These tools were selected based on age and clinical relevance to NSLBP. Assessments were conducted at baseline and at periodic follow-ups to guide treatment modification.

Clinical Findings

Lumbar ROM was moderately restricted in flexion and extension. Mild tenderness was present over the paraspinal muscle at L4–L5. Postural assessment revealed forward head posture, anterior pelvic tilt, and increased lumbar lordosis. Trunk muscle strength and core stability were reduced, particularly during dynamic balance and endurance tasks. Neurological examination was normal. Palpation revealed bilateral tightness in the gluteal, latissimus dorsi, and lumbar paraspinal muscles, with tenderness to moderate pressure.

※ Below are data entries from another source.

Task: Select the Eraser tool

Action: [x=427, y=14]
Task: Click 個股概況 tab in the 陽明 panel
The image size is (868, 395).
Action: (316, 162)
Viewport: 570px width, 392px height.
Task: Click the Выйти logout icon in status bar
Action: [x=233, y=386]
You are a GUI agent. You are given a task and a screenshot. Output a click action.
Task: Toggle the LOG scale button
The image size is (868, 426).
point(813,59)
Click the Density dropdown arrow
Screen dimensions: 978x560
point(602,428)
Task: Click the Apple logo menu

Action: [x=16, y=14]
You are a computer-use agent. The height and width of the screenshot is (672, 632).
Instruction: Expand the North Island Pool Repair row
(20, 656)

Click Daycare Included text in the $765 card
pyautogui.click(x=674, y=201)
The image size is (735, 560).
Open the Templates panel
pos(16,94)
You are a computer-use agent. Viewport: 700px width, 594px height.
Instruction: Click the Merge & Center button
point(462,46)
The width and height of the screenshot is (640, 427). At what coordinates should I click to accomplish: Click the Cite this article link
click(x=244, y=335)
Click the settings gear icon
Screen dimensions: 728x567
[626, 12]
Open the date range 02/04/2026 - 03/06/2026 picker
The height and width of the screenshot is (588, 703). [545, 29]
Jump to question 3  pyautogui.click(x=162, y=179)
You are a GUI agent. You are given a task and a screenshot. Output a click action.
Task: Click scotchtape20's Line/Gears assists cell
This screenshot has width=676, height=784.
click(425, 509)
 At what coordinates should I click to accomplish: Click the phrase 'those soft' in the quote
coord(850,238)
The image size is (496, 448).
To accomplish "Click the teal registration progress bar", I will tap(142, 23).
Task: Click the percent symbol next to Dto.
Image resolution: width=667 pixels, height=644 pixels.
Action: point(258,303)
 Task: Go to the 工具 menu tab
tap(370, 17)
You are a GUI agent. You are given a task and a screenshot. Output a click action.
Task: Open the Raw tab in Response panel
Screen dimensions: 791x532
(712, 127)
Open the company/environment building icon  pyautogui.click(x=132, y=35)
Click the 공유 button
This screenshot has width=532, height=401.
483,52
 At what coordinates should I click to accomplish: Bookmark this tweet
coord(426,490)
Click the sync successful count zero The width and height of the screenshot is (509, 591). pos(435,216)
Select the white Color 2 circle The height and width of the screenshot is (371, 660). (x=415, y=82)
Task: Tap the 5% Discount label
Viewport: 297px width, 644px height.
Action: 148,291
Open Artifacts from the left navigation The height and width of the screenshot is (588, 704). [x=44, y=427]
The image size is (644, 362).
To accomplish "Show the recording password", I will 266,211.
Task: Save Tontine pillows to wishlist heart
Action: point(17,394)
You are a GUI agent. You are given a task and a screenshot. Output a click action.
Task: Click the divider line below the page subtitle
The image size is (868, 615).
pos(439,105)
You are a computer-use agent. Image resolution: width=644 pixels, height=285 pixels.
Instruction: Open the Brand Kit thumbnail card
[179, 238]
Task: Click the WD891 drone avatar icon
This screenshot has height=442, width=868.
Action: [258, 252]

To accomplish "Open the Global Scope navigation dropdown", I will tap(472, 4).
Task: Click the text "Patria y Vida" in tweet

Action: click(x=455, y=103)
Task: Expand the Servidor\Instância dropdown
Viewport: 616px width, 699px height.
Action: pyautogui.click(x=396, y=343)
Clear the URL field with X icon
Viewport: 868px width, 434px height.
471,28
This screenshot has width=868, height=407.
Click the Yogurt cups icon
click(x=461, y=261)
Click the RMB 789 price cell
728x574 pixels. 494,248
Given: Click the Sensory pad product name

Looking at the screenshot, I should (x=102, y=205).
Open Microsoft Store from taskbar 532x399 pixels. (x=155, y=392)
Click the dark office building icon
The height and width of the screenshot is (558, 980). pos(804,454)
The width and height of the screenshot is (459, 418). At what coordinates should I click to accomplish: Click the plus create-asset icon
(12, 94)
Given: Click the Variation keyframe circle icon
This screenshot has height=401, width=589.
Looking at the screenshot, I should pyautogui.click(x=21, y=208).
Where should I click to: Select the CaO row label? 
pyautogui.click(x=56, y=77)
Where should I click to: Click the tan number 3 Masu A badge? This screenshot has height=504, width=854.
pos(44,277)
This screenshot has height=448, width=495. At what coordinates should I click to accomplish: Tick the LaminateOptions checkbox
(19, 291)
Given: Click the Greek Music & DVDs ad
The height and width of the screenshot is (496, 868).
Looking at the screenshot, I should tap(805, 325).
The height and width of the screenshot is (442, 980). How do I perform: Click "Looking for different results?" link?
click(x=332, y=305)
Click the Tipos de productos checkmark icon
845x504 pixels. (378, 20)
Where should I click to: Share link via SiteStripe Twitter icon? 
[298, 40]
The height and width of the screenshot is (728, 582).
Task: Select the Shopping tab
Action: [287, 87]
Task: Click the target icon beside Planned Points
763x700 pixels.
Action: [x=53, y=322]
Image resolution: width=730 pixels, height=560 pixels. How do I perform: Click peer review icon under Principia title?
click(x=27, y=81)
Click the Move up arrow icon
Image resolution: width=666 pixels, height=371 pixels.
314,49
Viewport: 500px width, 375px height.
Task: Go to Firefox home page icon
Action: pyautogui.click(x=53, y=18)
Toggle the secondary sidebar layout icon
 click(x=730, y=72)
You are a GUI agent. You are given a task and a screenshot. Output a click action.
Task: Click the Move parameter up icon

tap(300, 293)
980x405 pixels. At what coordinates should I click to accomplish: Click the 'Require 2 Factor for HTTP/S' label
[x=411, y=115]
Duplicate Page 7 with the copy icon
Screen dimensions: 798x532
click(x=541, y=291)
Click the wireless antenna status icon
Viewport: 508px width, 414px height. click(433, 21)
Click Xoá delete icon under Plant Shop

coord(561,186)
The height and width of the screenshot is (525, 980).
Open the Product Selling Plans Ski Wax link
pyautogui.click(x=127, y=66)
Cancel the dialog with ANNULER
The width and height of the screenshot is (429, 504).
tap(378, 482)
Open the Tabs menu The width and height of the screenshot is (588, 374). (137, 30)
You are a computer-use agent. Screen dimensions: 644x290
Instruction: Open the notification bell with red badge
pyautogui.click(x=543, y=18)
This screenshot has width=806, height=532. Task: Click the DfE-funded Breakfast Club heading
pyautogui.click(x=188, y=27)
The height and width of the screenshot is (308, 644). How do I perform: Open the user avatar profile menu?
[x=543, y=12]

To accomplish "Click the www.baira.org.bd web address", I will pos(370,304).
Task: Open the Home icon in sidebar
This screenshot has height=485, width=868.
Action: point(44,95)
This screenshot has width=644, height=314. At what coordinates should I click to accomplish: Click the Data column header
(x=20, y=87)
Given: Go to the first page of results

Results-Figure: The clinical outcomes are shown in Figure 1.

Fig 1 | Timeline of the multimodal physical therapy intervention and assessment points over the 8-week period. Pain intensity (VAS, 0–10), functional disability (ODI, %), and muscle strength (MMT, 0–5) improved progressively over time. ROM = Range of Motion; VAS = Visual Analogue Scale; ODI = Oswestry Disability Index; MMT = Manual Muscle Testing
Note: 3-month follow-up data are not displayed in the figure but are provided in Table 4 for transparency
Figure 1: Timeline of the multimodal physical therapy intervention and assessment points over the 8-week period. Pain intensity (VAS, 0–10), functional disability (ODI, %), and muscle strength (MMT, 0–5) improved progressively over time. ROM = Range of Motion; VAS = Visual Analogue Scale; ODI = Oswestry Disability Index; MMT = Manual Muscle Testing
Note: 3-month follow-up data are not displayed in the figure but are provided in Table 4 for transparency.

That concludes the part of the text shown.